I almost believed in the Woodstock Nation again, just for a little while.

I had no plans for this weekend. But the phone rang and suddenly I was heading to the Tinker Street theatre here in Woodstock for an advance screening of "Taking Woodstock" and an exclusive interview with director Ang Lee and producer/writer James Schamus.

It was an accident - the guy who had knocked himself out arranging it was suddenly sick. A stomach bug trumps a bad back, so off I went.

An hour before the doors opened, there was a line of people waiting for the seats they'd paid $100 for. It was sponsored by the "Fiercely Independent" Woodstock Film Festival and there would be a Q and A as well as a reception afterwards.

I wasn't doing the reception. But I spoke with some of the people who were and asked them whether they went to the concert in 1969. No, the ones I spoke to didn't. They were too young. But they had a nostalgia for those times, for those ideas that they'd seen in their older brothers and sisters.

You know, of course, that Woodstock wasn't in Woodstock. But as Michael Lang said yesterday when asked why he never changed the name as the event bounced from town to town before it landed, "I didn't want to be part of the Wallkill Nation."

"What about the town of Woodstock now?" I asked the moviegoers, as some of them were locals.

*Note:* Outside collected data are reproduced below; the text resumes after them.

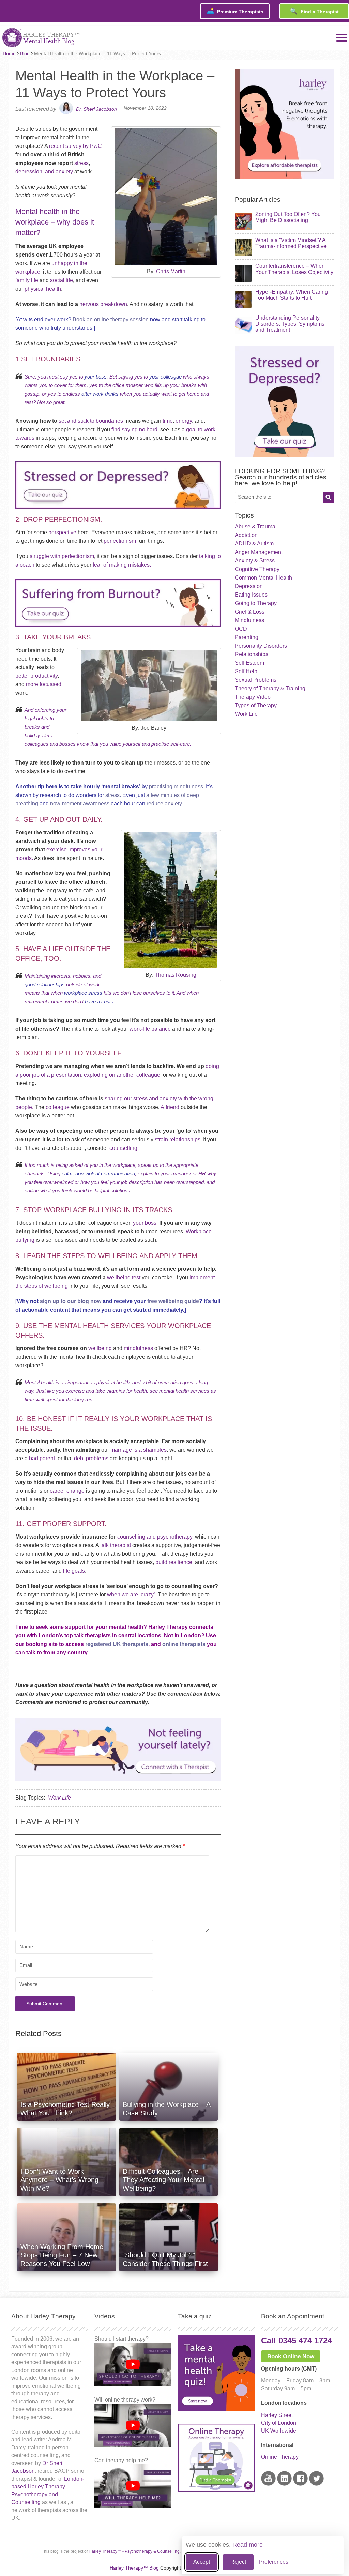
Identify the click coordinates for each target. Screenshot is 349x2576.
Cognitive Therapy (257, 569)
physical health (42, 289)
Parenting (246, 637)
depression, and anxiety (44, 171)
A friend (170, 1107)
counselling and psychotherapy (154, 1537)
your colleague (165, 377)
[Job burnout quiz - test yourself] (118, 628)
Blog (25, 53)
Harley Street (277, 2415)
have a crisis (99, 1001)
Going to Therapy (256, 603)
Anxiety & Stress (255, 561)
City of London (278, 2423)
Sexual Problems (255, 680)
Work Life (59, 1798)
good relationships (45, 984)
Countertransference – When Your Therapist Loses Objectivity (294, 269)
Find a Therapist (314, 11)
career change (66, 1491)
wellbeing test (123, 1277)
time (167, 421)
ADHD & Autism (254, 543)
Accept (201, 2562)
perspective (61, 532)
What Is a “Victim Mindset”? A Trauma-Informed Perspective (291, 243)
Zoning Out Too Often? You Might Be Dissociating (288, 217)
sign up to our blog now (70, 1301)
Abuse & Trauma (255, 526)
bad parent (42, 1458)
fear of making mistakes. (121, 565)
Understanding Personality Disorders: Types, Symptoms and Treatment (289, 324)
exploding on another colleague (122, 1075)
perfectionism (119, 541)
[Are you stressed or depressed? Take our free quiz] (118, 510)
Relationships (251, 654)
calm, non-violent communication (98, 1173)
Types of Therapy (256, 705)
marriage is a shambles (138, 1450)
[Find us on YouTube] (268, 2484)
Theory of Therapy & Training (270, 688)
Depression (249, 586)
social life (61, 280)
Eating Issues (251, 595)
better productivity (36, 676)
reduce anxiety (164, 803)
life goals (73, 1571)
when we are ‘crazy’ (131, 1595)
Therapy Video (253, 697)
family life (26, 280)
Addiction (246, 535)
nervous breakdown (103, 304)
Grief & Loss (249, 612)
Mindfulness (249, 620)
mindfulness (137, 1348)
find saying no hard (134, 429)
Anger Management (259, 552)
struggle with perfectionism (62, 556)
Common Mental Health (263, 578)
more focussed (43, 684)
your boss (96, 377)
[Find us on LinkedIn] (284, 2484)
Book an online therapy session (111, 319)
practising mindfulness (175, 786)
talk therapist (115, 1545)
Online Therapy (280, 2457)
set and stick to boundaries (91, 421)
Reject (238, 2562)
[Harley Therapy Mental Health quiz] (216, 2409)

"It's a parody of itself."

Not a promising mental state as the lights went down. But something happened as we watched the movie. Ang Lee, who didn't know a thing about the festival, who was a kid in Taiwan when it happened, who didn't even know it was held 40 miles from Woodstock, got it. He captured the warmth, the unbelievable sweetness of those times. He caught the innocence, the openness and the hope that was the hippie movement. It was a gathering of children and what seemed like the first deep breath of a new world. Or that's how those of us who weren't there see it. He caught the idealized Woodstock that we want to believe in.

The film's taken crap from critics because it's not about the concert. They miss the point. It is about the colliding of two cultures - the fifties Borscht Belt Catskills and the free-wheeling, wildly optimistic and unrealistic hippies who were trying to make the world into a Garden. It about the hard working, responsible young gay man who brought those worlds together.

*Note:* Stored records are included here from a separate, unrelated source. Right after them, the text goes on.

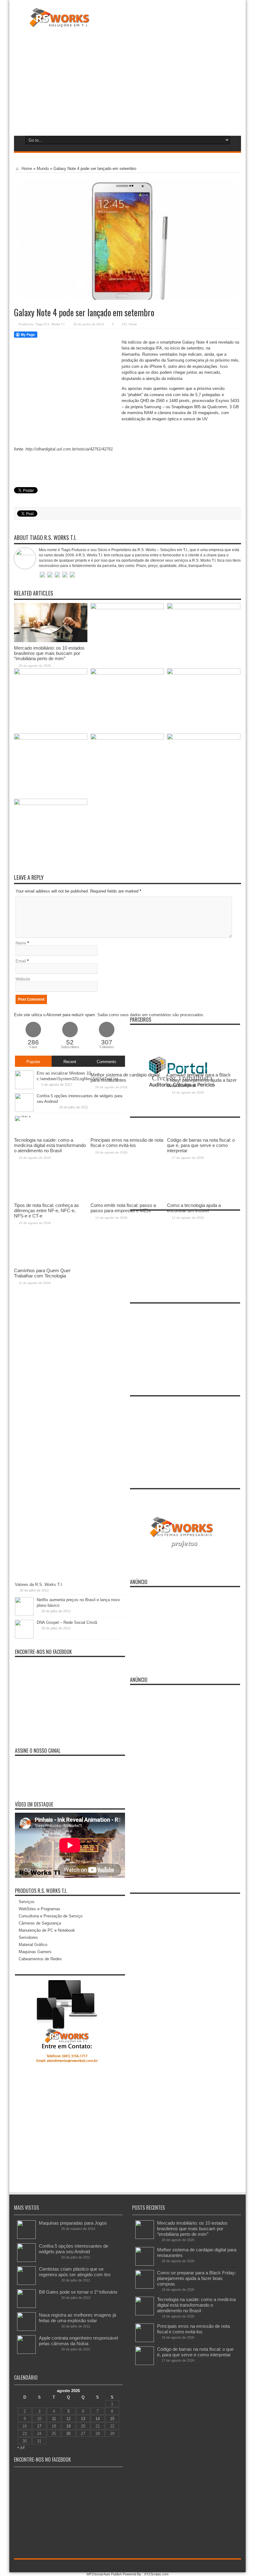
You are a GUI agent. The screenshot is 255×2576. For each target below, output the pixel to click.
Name (21, 943)
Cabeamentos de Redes (40, 1959)
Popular (33, 1061)
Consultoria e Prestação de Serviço (50, 1916)
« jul (21, 2447)
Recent (69, 1061)
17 (39, 2426)
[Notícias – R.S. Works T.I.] (59, 23)
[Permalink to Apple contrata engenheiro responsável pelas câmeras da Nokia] (26, 2352)
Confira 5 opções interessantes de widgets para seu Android (73, 2248)
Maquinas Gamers (35, 1951)
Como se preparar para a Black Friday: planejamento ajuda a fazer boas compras (196, 2278)
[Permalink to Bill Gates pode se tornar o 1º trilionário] (26, 2306)
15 (112, 2418)
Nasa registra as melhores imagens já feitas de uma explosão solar (77, 2317)
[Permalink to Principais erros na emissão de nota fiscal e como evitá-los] (127, 673)
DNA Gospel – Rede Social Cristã (67, 1622)
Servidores (28, 1937)
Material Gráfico (33, 1944)
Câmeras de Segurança (40, 1923)
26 (68, 2433)
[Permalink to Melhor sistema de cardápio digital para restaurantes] (127, 607)
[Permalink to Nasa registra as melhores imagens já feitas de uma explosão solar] (26, 2329)
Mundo (43, 168)
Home (26, 168)
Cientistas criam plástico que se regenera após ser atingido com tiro (74, 2271)
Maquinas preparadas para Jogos (73, 2223)
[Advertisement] (127, 80)
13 (83, 2418)
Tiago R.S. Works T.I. (50, 324)
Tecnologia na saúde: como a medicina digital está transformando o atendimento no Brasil (196, 2305)
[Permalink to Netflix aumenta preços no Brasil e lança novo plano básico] (24, 1614)
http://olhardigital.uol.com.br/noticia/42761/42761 (69, 449)
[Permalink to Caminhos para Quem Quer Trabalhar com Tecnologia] (50, 803)
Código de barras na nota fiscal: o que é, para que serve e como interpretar (195, 2351)
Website (23, 979)
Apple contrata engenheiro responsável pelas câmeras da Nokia (78, 2340)
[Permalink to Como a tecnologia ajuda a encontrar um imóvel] (203, 738)
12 (68, 2418)
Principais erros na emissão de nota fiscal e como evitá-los (193, 2328)
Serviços (27, 1901)
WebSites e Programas (39, 1909)
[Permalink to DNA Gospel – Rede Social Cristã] (24, 1637)
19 (68, 2426)
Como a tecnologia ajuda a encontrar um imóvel (194, 1208)
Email (21, 961)
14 (97, 2418)
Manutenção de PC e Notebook (47, 1930)
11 (54, 2418)
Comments (106, 1061)
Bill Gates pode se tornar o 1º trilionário (78, 2292)
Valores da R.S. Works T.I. (39, 1584)
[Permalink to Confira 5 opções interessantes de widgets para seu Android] (26, 2260)
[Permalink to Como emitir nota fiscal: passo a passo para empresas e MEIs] (127, 738)
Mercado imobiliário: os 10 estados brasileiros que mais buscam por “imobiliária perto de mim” (49, 653)
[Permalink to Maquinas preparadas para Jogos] (26, 2237)
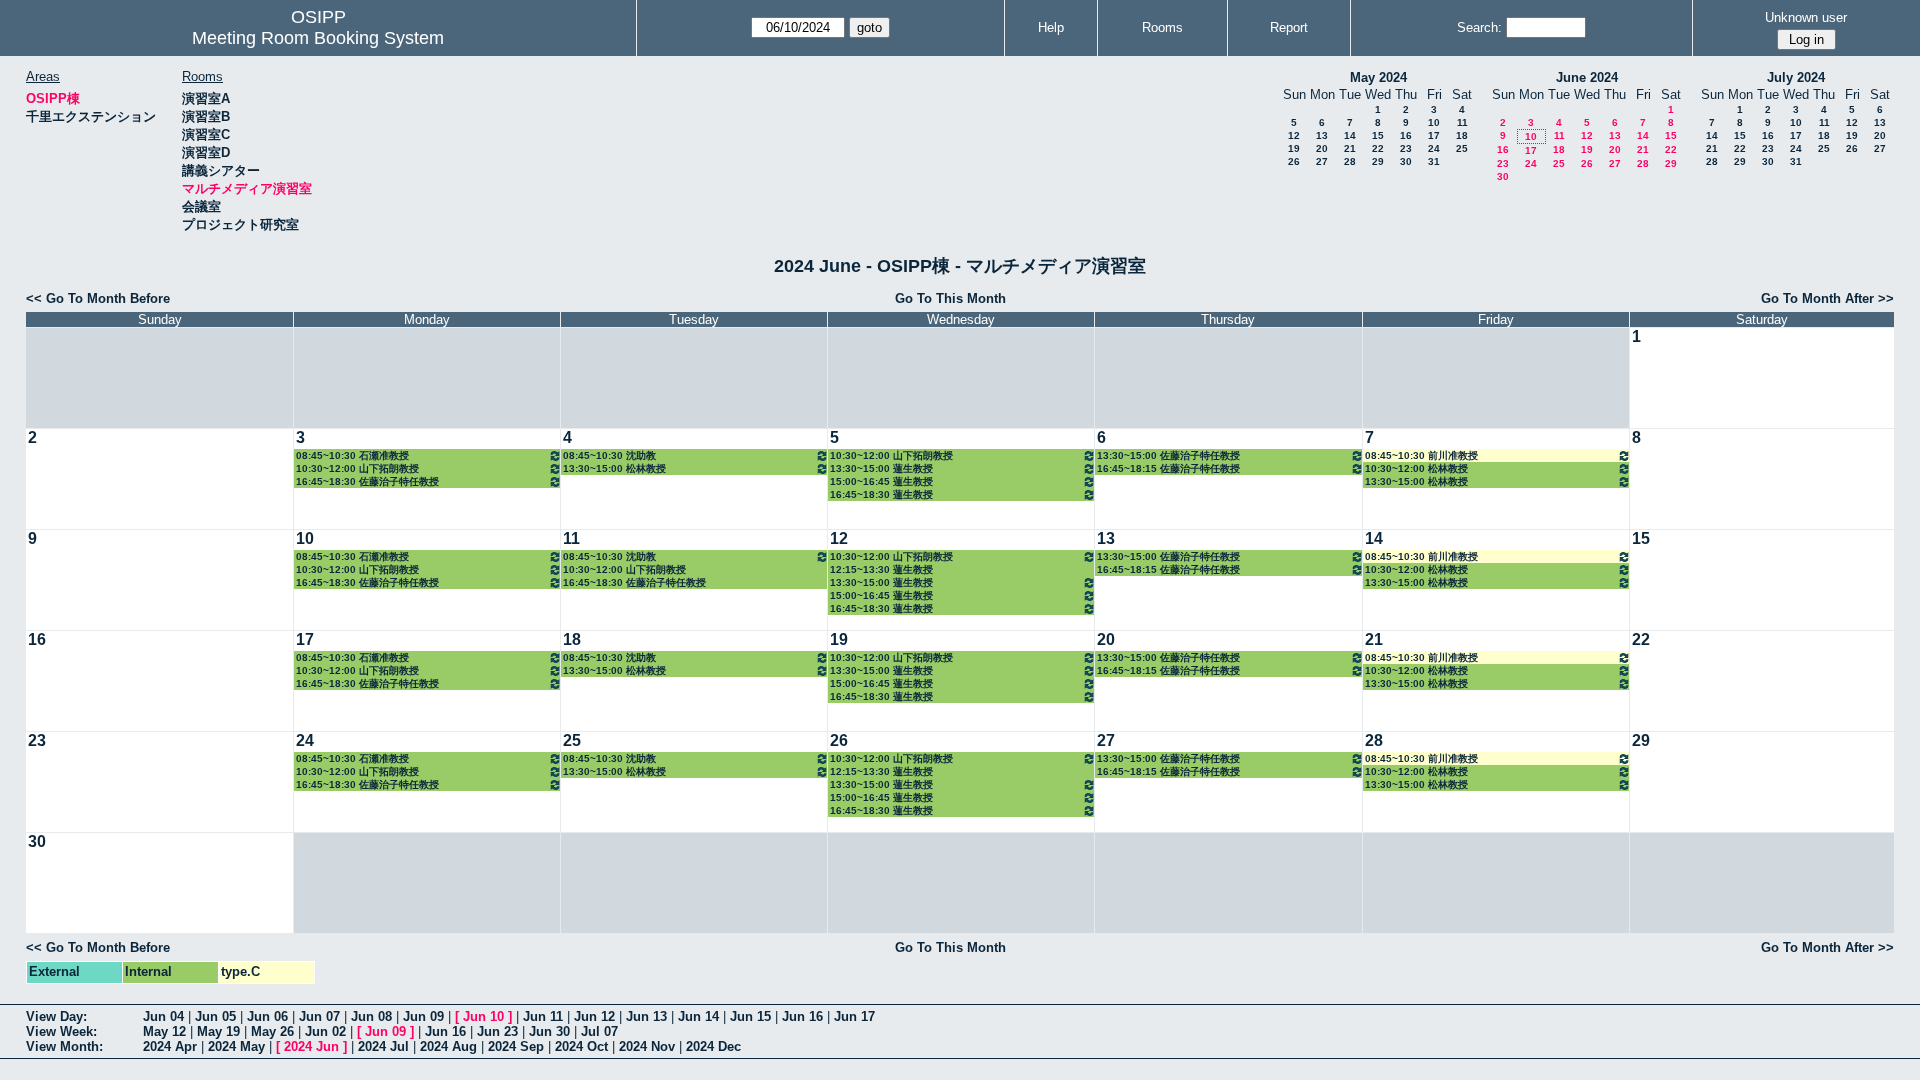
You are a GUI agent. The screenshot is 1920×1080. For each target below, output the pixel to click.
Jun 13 (646, 1016)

As producer James Schamus said later, if you want to see a movie of the concert, that's been done. Go rent it.

This film pays homage to that one with the use of split screens. But that's where the similarities end. This is a story about the people, not the music. And the scene where Lee recreates the entire experience through the acid-distortions of two young peoples' eyes is one of the most beautiful things I've ever seen.

"Yes," my head said, "that's what it should have been like."

The interview with Lee and Schamus went well - they're very nice guys. And Lee has a sweetness that mirrors the people in this film. They seemed delighted that I "got it". They wanted to a make a movie showing the hearts behind the festival, showing how the concert changed their lives.

My favorite moment was afterwards. Michael Lang, in the film, is a laid back force of nature. He never wavers, he never worries, he never loses his cool. He has a vision and it's going to happen.

I stopped the real Michael Lang on the way out the door.

"Michael, was it as much fun as they made it seem like?"

He smiled. "More."

I walked down the streets of Woodstock, the town that is no longer the wild, rollicking place where I grew up and where I've come back to live. The live music, the smell of leather, the barefoot hippies, they're gone. A few burnouts remain, but it's mostly a weekend shopping spot for New Jersey visitors. The artists hide out in the hills. But I loved it again after seeing "Taking Woodstock." I loved it for what we thought it could be, and for the ideals we've never entirely abandoned, even those of us who weren't hippies, who weren't there. That was the world we believed could be. And maybe the best parts of it still could.